Vice-President Gore needs two strokes of fortune to revive his chances of overturning the slender lead held by Republican rival George W. Bush since America went to the polls on November 7.
First, Mr Gore needs a swift refusal from the US Supreme Court to consider Mr Bush's demand to bar results from Florida re-counts. Second, he needs to clean up in the counting of an estimated 17,000 disputed 'dimpled' ballots in the Florida counties of Broward and Palm Beach. But, without the Supreme Court action, the second option becomes merely academic.
Mr Gore's problems worsened on Thursday's Thanksgiving Day holiday, when the Florida Supreme Court voted down his demand that vote-counters in Miami-Dade county be forced to keep working. The county stopped operations after its bipartisan canvassing board decided there was no hope of meeting a deadline of Monday to complete all re-counts. The Democratic-stronghold Miami-Dade, along with Broward and Palm Beach, was considered crucial to Mr Gore's chances of winning the all-important Florida race.

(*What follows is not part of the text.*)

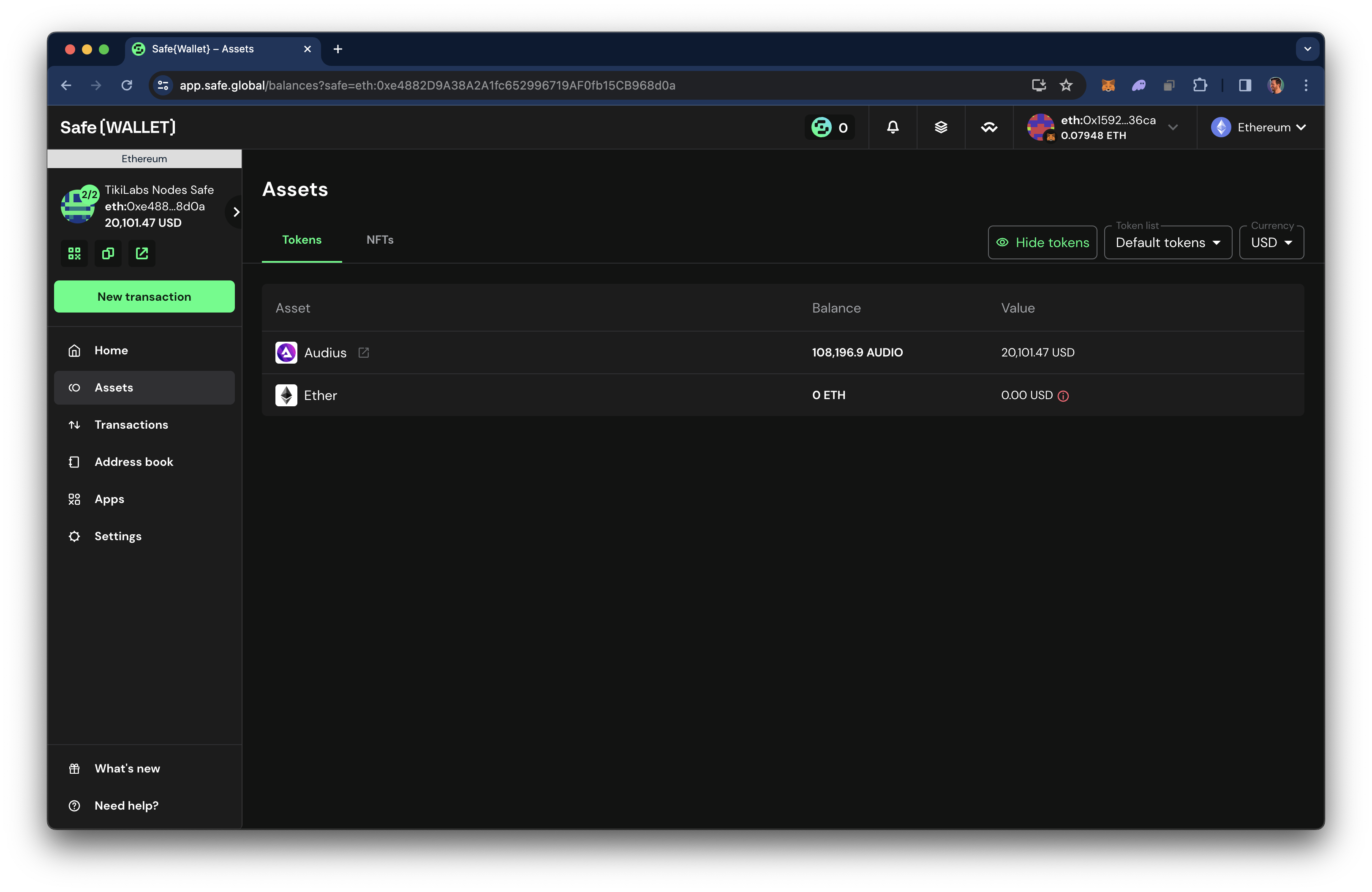Image resolution: width=1372 pixels, height=892 pixels.
Task: Expand the Ethereum network selector
Action: (1259, 128)
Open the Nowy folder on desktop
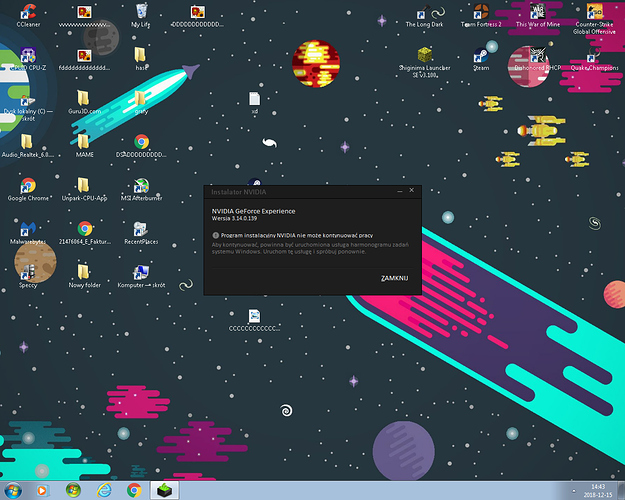The width and height of the screenshot is (625, 500). point(85,271)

The three counties initially offered the hope of re-counts across 1.7 million of the six million ballots cast in Florida. Now, with just the disputed ballots to go, Mr Gore remains 930 votes short. Unofficially, the figure was down to 720 when Broward counters went home for Thanksgiving.
Despite its predicament, the Gore camp seemed determined to strike a defiant tone, insisting that the Vice-President would not be conceding even if Florida's chief election official - Secretary of State and loyal Bush Republican Katherine Harris - certified Mr Bush the winner late tomorrow. More legal action was planned, both to defend the Supreme Court constitutional challenge fully and push for further counts in Miami-Dade.
'I believe that if we have a full and fair accurate count in Broward and Palm Beach counties, those two counties will be enough to put us over the top,' Gore adviser Ron Klain said. 'But to know who is the president, the votes have to be counted and counted the right way. That didn't happen in Dade county, and we're going to make sure it happens.'
Gore lawyer David Boies said yesterday that the Miami-Dade County decision not to count votes by hand would be challenged next week, quoting the Florida Supreme Court as saying: 'If there is a dispute at the local canvassing board, that dispute should be resolved as an election contest after the certification.' He added: 'We will follow the procedures they have laid out.'
The Gore camp has always insisted it can be the only rightful winner in Florida, whose 25 Electoral College votes are needed by both candidates to declare final victory and take power.
Mr Gore's lawyers are demanding the federal Supreme Court - America's highest court - respect state rights by ignoring Mr Bush's 'intemperate and bipartisan' appeal. A Democrat briefing paper filed in the court on Thursday claimed Mr Bush's efforts 'represent a bald attempt to federalise a state law dispute over whether a manual re-count is authorised and appropriate'.
'Intervention by this court in this ongoing process would work a significant intrusion into a matter - this selection of electors - that is both fundamental to state sovereignty and constitutionally reserved to the states,' it added.
Bush lawyers filed final papers with the court yesterday.